Seasonal residents should pay particular attention to domicile. New York taxes the estates of those domiciled in New York on worldwide assets, and the state is aggressive about asserting that a “snowbird” never truly left. If you intend to change your tax home, you must do more than buy a calendar app—you need a coordinated plan covering voter registration, driver’s license, where you spend your days, and where your key documents are signed. Done wrong, your estate ends up taxed in two states. An affiliated planning resource for those splitting time south is this guide to estate planning for Florida residents, which pairs naturally with New York counsel.
Putting It Together: A Practical Sequence
For a typical Manhattan retiree near the estate tax cliff, a sound plan usually unfolds in this order:
- Value the estate honestly—including the apartment, retirement accounts, and life insurance death benefit—to see whether the cliff is in play.
- Use lifetime gifting to bring the estate below the threshold, started early enough to clear the three-year add-back.
- Fund irrevocable trusts for assets you want protected from tax and long-term-care costs.
- Coordinate with the spousal right of election so gifts and trusts don’t trigger a contested election.
- Layer in the lifetime documents—POA, health care proxy, living will—and confirm your domicile story is consistent.
None of this is one-size-fits-all, and the cliff in particular rewards precise, individualized work. If you would like a clear read on where your estate stands and which strategies fit your situation, schedule a consultation with a New York estate planning attorney.
This article is general information, not legal advice. Estate tax thresholds and rules change; consult a licensed New York attorney about your specific circumstances.
Frequently Asked Questions
Does New York have a gift tax?
No. New York does not impose a separate gift tax, so lifetime gifts can remove assets from your New York taxable estate. However, the state adds back the value of taxable gifts made within three years of death, so gifting only works as a tax strategy if you survive at least three years after making the gift.
What is the New York estate tax "cliff"?
If your taxable estate exceeds the New York exemption by more than 5%, you lose the exemption entirely and the whole estate is taxed—not just the amount above the threshold. An estate slightly over the line can owe far more than one slightly under it, which is why planning around the cliff is so valuable.
Can I disinherit my spouse in New York by giving assets away?
Generally no.

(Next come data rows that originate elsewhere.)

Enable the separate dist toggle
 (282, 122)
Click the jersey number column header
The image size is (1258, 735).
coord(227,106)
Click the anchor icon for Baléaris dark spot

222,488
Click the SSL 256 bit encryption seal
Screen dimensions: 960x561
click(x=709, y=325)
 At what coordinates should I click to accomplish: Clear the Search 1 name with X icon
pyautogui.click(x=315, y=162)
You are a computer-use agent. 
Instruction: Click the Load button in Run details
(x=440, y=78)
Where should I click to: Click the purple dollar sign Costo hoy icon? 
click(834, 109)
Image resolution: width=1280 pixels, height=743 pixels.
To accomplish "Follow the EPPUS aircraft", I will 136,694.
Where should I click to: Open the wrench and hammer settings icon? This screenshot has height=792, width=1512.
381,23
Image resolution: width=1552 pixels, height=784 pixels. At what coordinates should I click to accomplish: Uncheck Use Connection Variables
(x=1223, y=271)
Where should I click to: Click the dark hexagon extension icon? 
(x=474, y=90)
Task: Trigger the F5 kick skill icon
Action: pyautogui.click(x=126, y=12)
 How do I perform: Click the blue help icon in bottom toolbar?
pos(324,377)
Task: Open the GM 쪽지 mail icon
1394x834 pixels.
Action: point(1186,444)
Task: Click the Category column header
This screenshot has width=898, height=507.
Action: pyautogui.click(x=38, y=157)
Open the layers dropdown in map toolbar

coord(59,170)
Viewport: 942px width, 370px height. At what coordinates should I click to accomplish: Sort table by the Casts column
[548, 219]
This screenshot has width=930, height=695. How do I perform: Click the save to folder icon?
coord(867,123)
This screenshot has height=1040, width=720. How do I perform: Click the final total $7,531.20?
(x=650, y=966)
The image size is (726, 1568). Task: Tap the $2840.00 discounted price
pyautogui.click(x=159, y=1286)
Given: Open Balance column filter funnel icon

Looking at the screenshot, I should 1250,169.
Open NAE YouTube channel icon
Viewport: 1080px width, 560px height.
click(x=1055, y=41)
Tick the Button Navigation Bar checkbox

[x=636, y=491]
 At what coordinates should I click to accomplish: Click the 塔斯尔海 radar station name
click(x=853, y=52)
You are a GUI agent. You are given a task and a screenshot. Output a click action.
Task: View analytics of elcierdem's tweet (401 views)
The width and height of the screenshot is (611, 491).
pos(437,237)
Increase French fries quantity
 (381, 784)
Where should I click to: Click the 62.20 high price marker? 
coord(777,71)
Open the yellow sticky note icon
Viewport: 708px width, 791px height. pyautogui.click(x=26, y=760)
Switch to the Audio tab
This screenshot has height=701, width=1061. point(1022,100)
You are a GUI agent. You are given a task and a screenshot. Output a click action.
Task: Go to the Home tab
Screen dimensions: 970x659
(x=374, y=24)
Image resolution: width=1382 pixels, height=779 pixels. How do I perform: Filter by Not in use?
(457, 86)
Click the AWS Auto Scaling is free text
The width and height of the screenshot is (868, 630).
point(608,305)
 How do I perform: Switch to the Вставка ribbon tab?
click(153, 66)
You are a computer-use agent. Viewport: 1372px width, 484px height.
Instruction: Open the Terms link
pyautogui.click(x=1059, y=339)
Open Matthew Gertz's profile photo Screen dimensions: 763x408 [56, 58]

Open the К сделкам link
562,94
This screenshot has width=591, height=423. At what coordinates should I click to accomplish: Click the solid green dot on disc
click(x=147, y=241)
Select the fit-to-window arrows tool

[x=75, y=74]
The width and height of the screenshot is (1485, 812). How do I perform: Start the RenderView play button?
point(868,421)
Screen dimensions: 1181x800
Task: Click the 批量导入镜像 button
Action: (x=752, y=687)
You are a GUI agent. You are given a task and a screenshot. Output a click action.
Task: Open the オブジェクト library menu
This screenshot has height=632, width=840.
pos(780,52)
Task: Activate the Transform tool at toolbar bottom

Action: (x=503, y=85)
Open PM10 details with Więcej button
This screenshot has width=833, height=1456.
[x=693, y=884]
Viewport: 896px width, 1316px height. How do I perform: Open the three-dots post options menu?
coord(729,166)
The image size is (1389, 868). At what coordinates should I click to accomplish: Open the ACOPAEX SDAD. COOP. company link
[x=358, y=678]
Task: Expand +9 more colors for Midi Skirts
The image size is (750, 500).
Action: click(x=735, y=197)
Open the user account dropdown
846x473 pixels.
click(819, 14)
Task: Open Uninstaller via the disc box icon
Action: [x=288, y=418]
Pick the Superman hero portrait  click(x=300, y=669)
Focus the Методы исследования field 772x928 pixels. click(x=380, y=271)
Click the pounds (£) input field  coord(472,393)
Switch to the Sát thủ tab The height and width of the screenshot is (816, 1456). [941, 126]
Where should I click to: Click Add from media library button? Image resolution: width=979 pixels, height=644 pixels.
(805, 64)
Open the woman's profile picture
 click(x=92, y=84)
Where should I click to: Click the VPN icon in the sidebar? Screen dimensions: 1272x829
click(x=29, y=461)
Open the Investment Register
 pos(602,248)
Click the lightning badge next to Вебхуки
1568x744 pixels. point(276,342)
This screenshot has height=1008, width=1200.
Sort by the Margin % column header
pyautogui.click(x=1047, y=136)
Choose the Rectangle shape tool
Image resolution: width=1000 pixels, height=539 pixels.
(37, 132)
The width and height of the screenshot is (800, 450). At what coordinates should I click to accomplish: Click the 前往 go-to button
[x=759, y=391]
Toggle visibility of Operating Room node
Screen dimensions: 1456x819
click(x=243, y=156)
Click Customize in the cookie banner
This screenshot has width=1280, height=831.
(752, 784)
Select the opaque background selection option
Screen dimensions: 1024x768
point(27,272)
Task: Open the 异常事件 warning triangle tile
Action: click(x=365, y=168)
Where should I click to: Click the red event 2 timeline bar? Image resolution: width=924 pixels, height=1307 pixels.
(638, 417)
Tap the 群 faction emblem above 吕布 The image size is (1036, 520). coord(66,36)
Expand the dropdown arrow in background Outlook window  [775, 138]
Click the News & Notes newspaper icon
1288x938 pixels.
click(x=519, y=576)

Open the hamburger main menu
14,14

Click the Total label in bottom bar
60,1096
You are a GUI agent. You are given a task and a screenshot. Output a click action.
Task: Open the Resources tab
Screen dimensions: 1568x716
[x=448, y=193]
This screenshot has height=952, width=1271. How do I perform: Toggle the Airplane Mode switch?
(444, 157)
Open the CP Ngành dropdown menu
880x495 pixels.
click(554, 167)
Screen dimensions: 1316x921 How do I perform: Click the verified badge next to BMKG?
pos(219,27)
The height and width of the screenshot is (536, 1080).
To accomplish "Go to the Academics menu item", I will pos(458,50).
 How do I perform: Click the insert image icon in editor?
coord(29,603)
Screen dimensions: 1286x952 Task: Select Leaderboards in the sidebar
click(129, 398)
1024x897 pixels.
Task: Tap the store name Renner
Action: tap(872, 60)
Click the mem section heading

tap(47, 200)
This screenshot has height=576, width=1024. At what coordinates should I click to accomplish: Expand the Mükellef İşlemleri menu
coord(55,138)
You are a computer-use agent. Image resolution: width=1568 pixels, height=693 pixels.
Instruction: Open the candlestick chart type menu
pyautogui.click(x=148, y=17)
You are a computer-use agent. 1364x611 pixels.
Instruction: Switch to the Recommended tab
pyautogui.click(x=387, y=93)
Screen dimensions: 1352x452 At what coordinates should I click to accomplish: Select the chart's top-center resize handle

Under EPTL 5-1.1-A, a surviving spouse can elect to take the greater of $50,000 or one-third of the net estate. That elective share is measured against an augmented estate that includes certain lifetime gifts and trusts, so transfers made to bypass a spouse can be pulled back in by the court.
Will a revocable living trust save New York estate tax?
Not by itself. A revocable living trust avoids probate in Surrogate’s Court and is excellent for managing assets and avoiding ancillary probate in another state, but because you keep control, the assets remain in your taxable estate. Removing assets for tax purposes usually requires an irrevocable trust.
What documents should a New York snowbird have in place?
At minimum: a will, a New York statutory durable power of attorney (GOL 5-1501), a health care proxy, and a living will. Many seasonal residents also use a revocable or irrevocable trust. Snowbirds should also address domicile carefully to avoid having their estate taxed by two states.